▶ _DATA_:
────
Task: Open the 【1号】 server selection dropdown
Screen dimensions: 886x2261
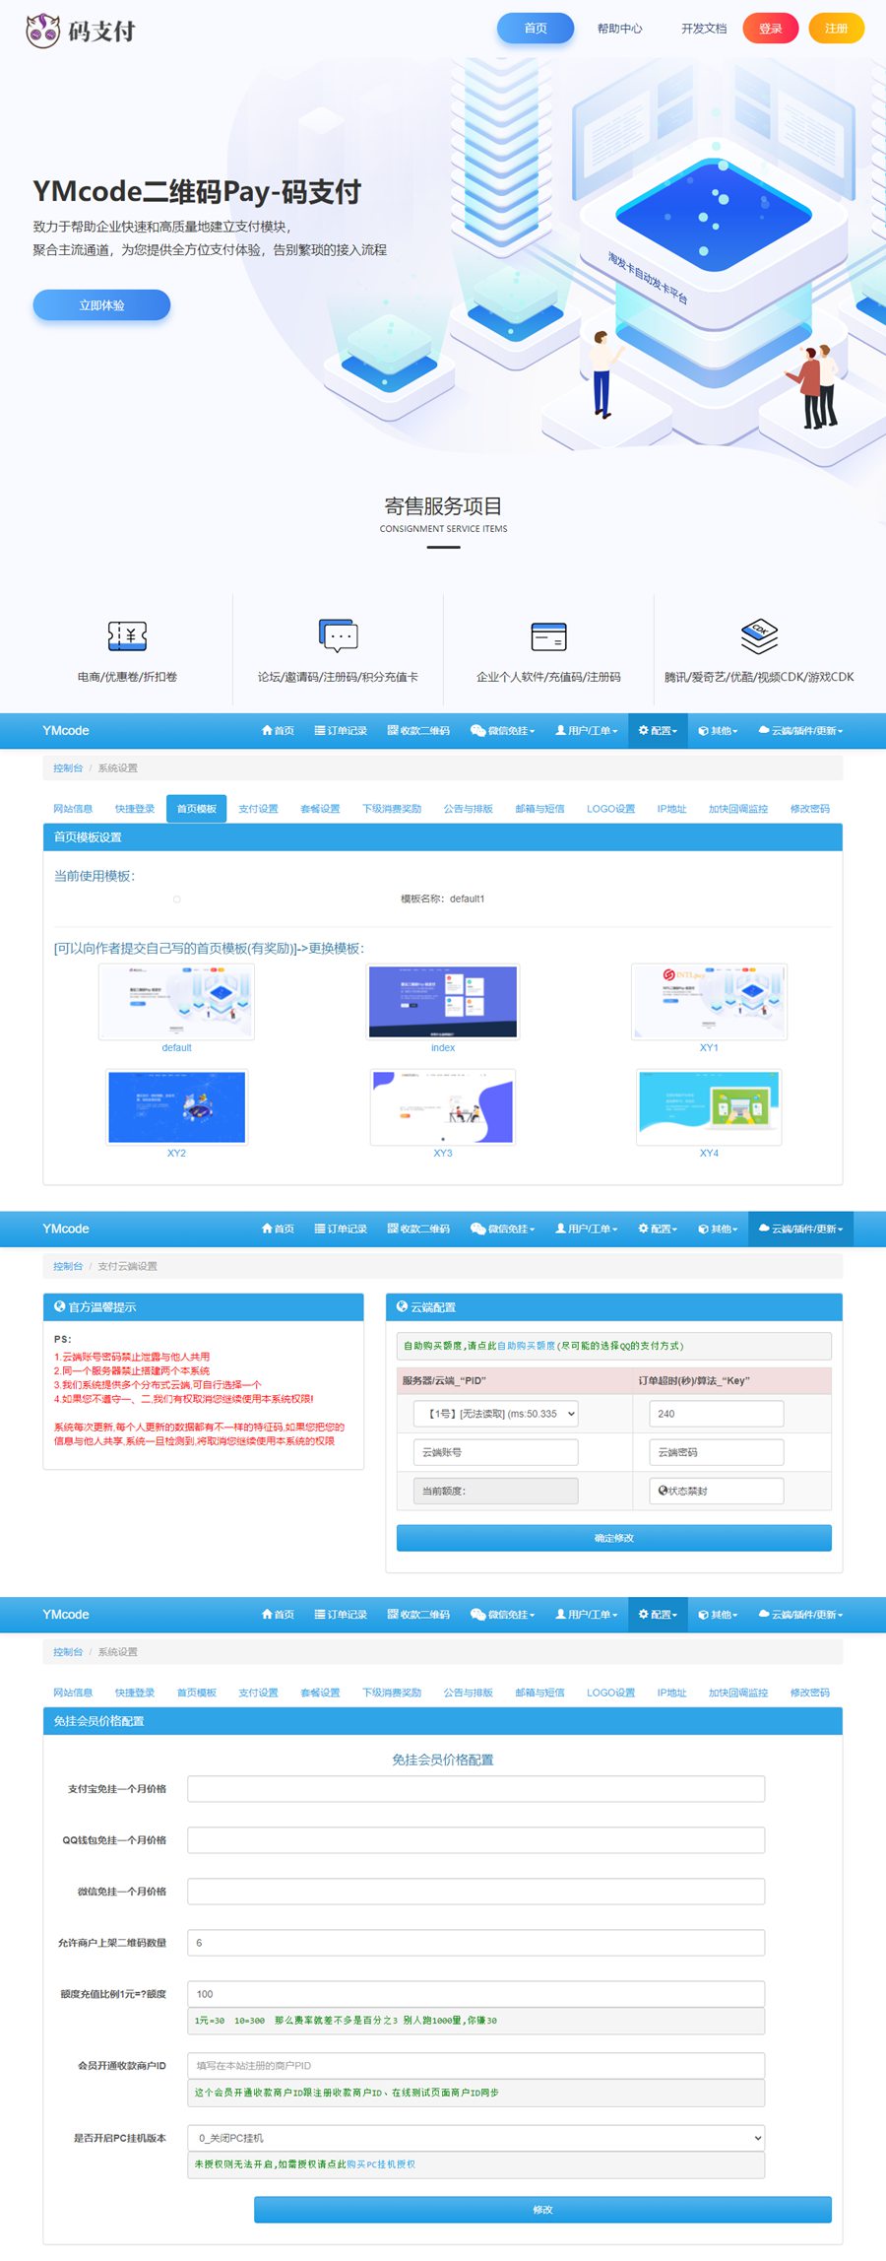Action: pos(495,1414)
────
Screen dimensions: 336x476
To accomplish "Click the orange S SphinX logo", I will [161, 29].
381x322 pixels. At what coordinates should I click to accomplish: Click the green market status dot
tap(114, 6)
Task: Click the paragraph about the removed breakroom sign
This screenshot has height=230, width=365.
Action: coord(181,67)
────
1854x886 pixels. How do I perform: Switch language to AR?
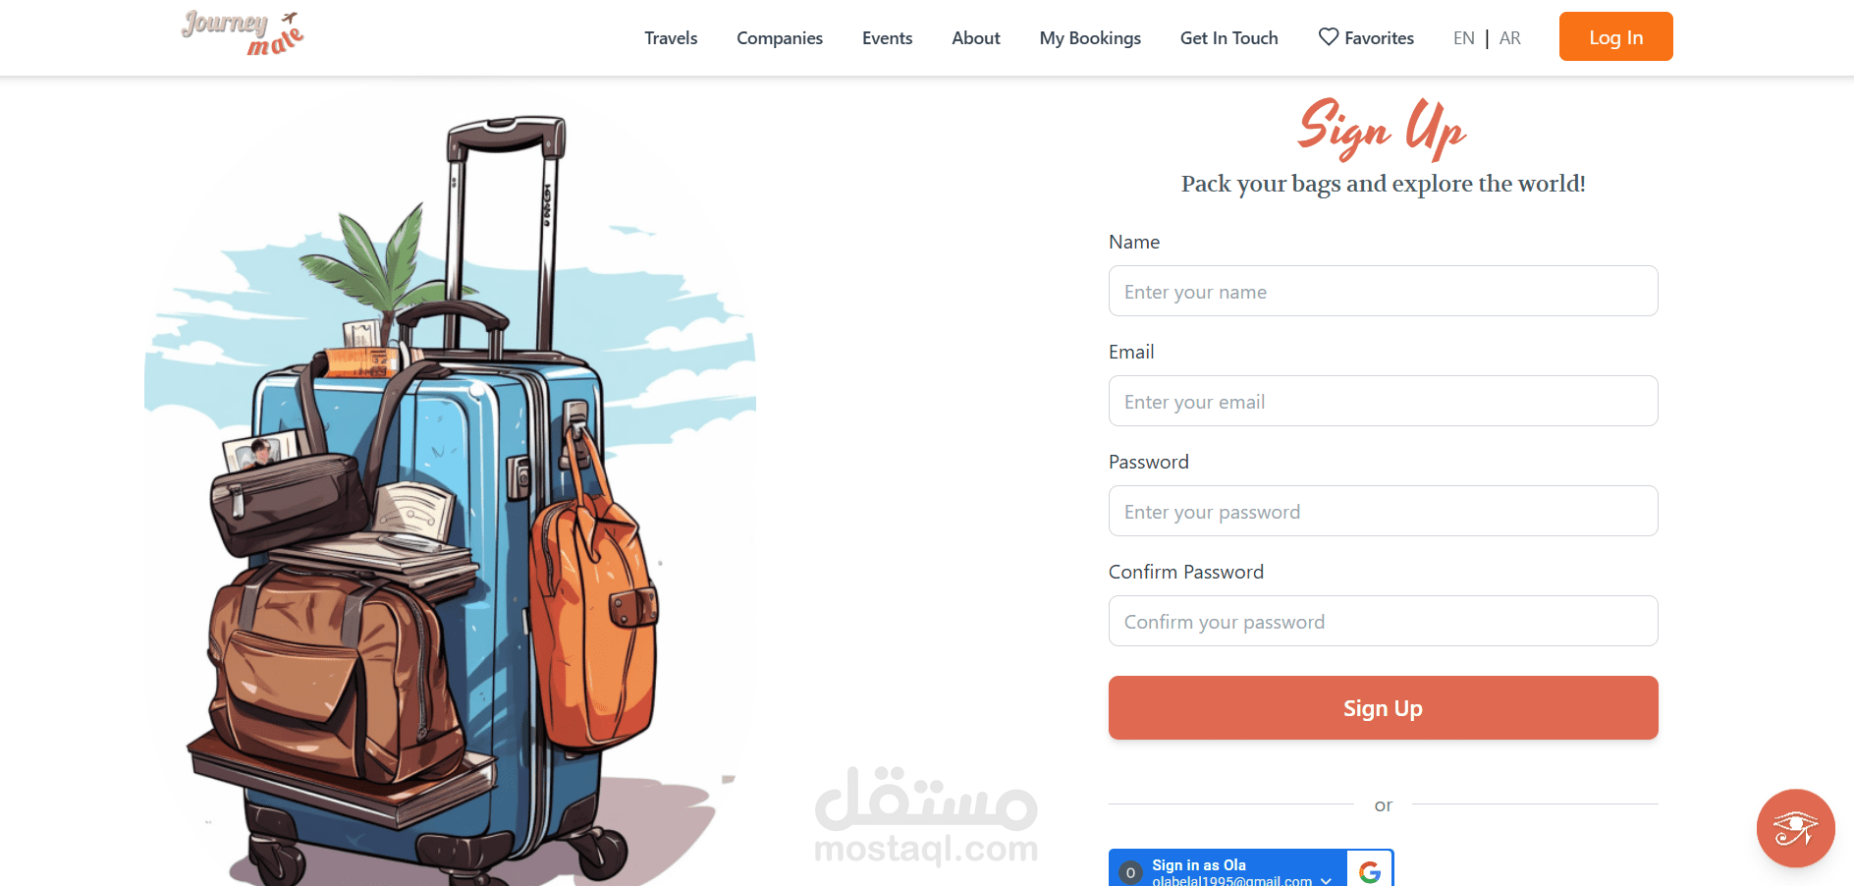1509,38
────
▶ _WHAT TO DO_: Please write out the listing between the lines holding "Task: Open the 【1号】 server selection dropdown" and "Action: pos(495,1414)", inclusive, substituting "menu" for "dropdown" and leaving everything else unchanged. Leave the pictures out.

▶ _RESULT FOR THIS TASK_:
Task: Open the 【1号】 server selection menu
Screen dimensions: 886x2261
Action: pos(495,1414)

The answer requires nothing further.